The output gives you human-readable information about each text and its corresponding score, indicating whether the input looks typical for the adapter or unusual.

These signals are advisory: they are there to help you make informed decisions about how and where to use an adapter. The library does not prescribe or implement any particular policy on top of them.


Relationship to vector databases and platforms

embedding-adapters is deliberately not a vector database or a full search stack.
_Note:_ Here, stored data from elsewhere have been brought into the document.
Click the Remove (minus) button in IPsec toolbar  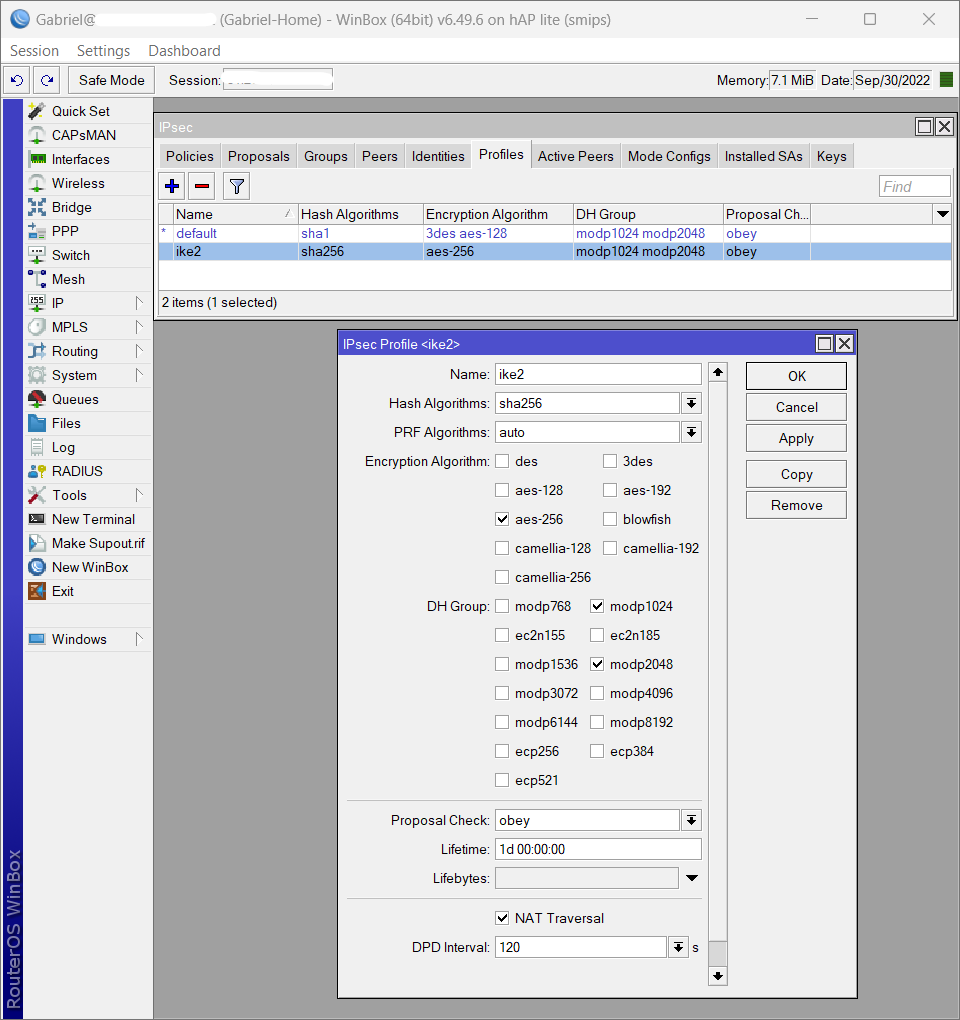coord(199,185)
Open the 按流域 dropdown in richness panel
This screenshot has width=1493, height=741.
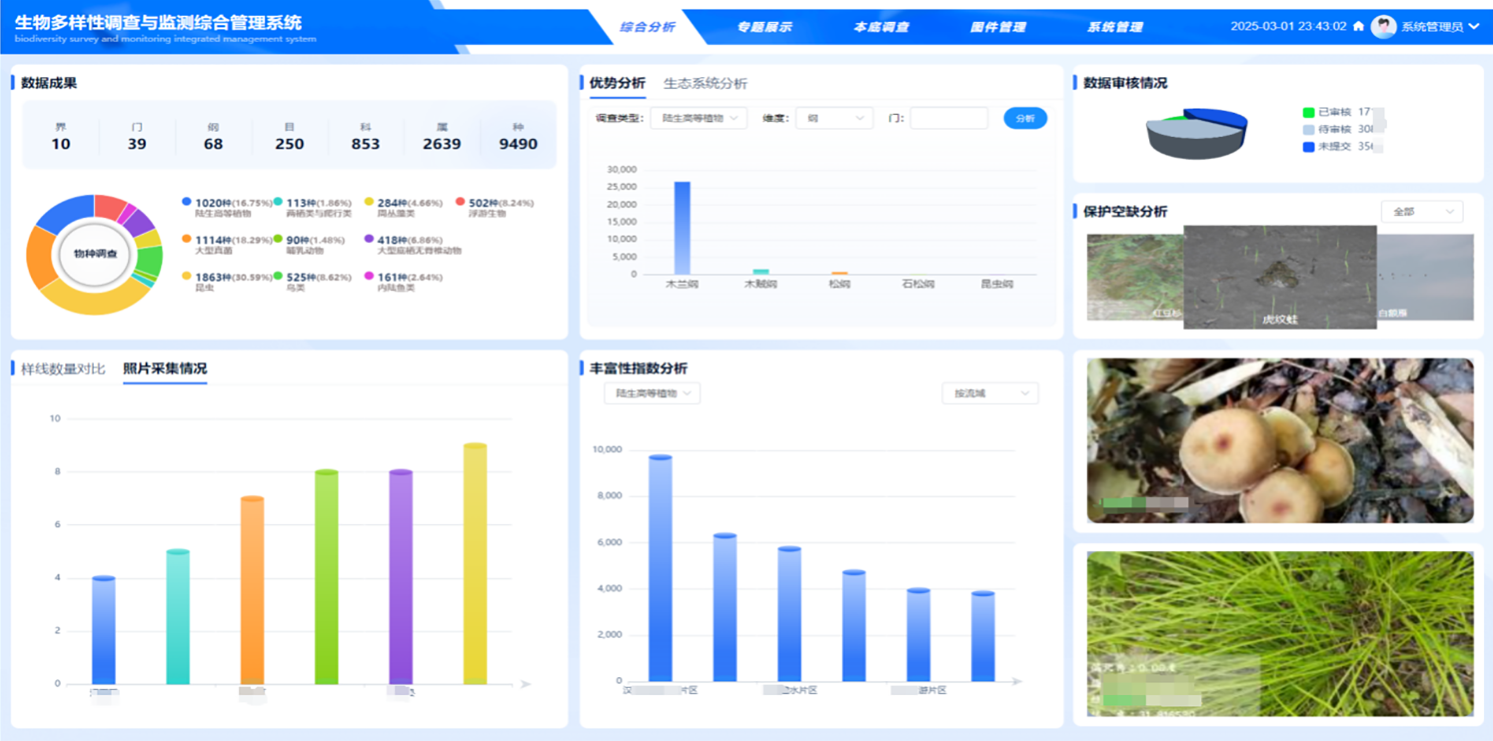989,394
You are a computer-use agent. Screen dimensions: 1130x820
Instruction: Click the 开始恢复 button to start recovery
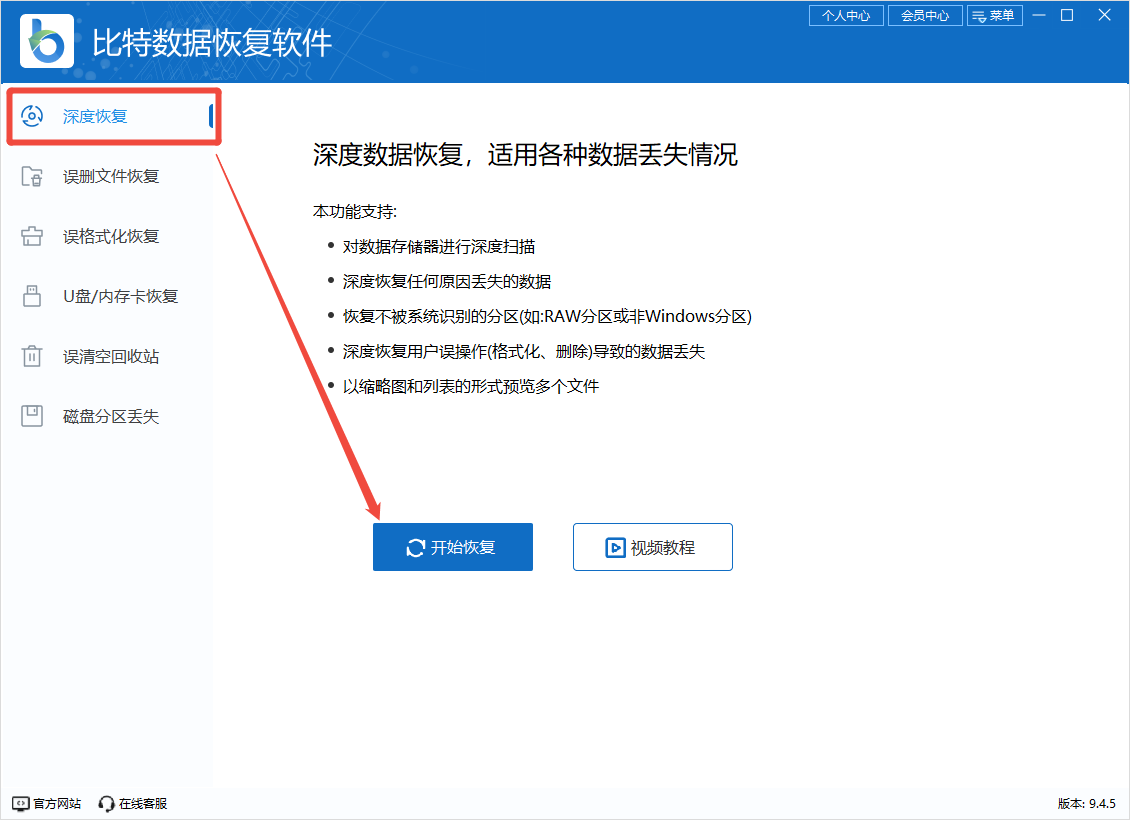pos(452,547)
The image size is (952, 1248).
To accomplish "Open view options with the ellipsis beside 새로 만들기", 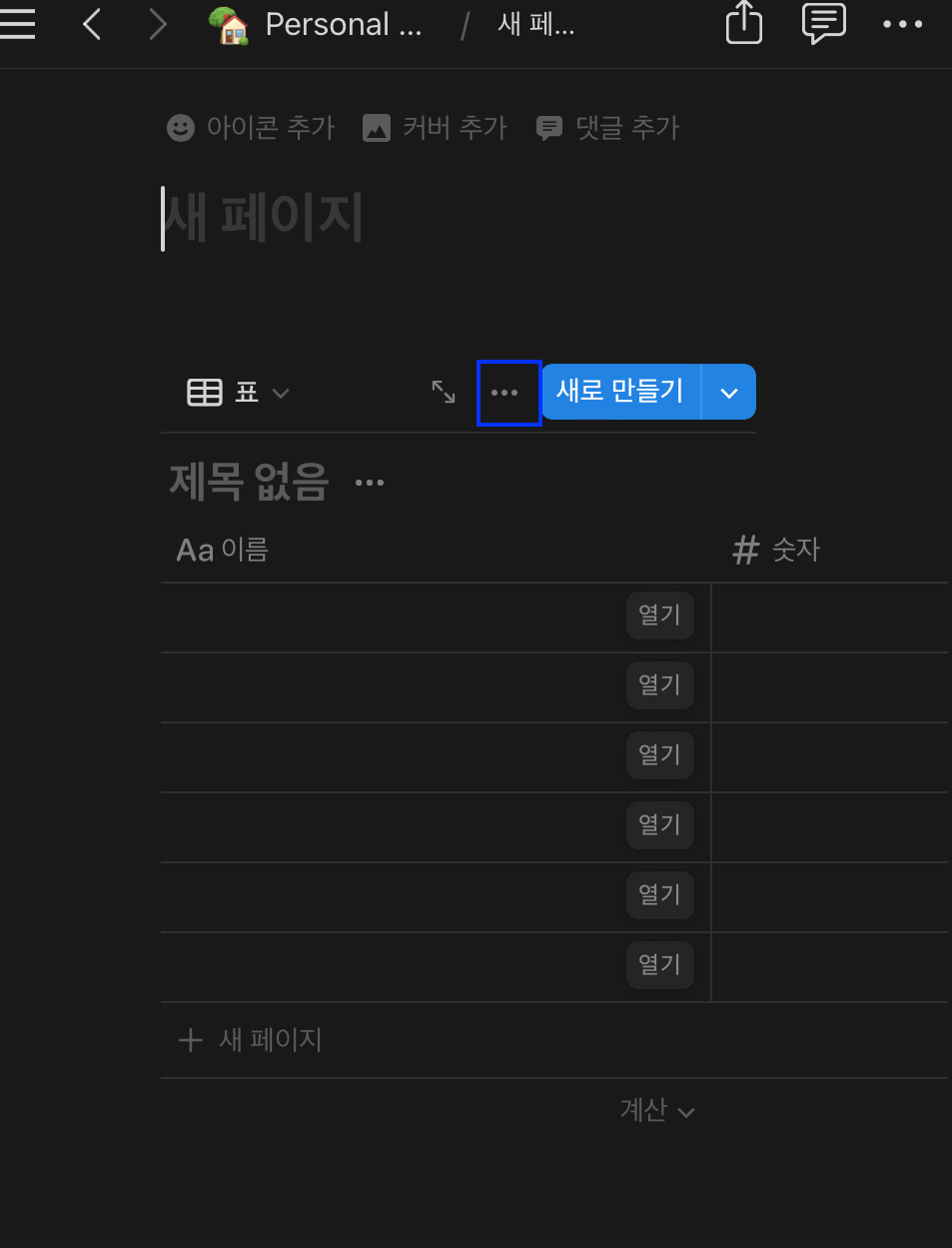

It is designed to sit alongside tools you may already use, such as:

  • Chroma, Qdrant, Pinecone, Weaviate, pgvector, etc.
  • Cloud embedding providers (OpenAI and others)
  • Local embedding models from Hugging Face or other sources

Some platforms implement their own internal adapters or regression layers for queries within a single ecosystem. embedding-adapters is different in that it:

  • Focuses on general model-to-model translation, not just corpus-specific query transforms
  • Is vendor-agnostic and can be used with whichever vector store or infrastructure you prefer
  • Treats adapters themselves as first-class loadable models, rather than hiding them behind a larger hosted platform

Think of it as a low-level tool in the stack: if embeddings are your “language of meaning,” this library provides the translators.


What this library is (and is not)

It is:

  • A Python library for loading and applying pre-trained translational models (“adapters”) between embedding spaces.
  • A small set of diagnostic utilities to help you understand when an adapter is likely to behave well on your data.
  • A way to reduce friction when:
    • experimenting with new models,
    • migrating between providers, or
    • running local models against an existing index.

It is not (today):

  • A vector database or retrieval engine.
  • A hosted routing platform or managed service.
  • A guarantee of perfect equivalence to any proprietary embedding model or provider.

Higher-level concerns like routing policies, caching, retries, or safety rules belong in your surrounding infrastructure or future tools built on top of this layer.


Roadmap (subject to change)

Areas we are interested in exploring over time:

  • More source → target adapter pairs, including domain-specific spaces
  • Richer diagnostics and evaluation tools around adapters
  • Example integrations with popular vector databases and frameworks
  • Optional hosted endpoints for adapters so you don’t have to ship or manage weights yourself

The guiding principle is to stay small, explicit, and composable. Adapters should be easy to understand, easy to evaluate, and easy to slot into existing systems.


Feedback and contributions

If you:

  • Find a bug
  • Want to propose a new adapter pair
  • Have ideas for better evaluation or diagnostics

…please open an issue or pull request. Critical, thoughtful feedback is welcome — it helps make the library more useful for everyone.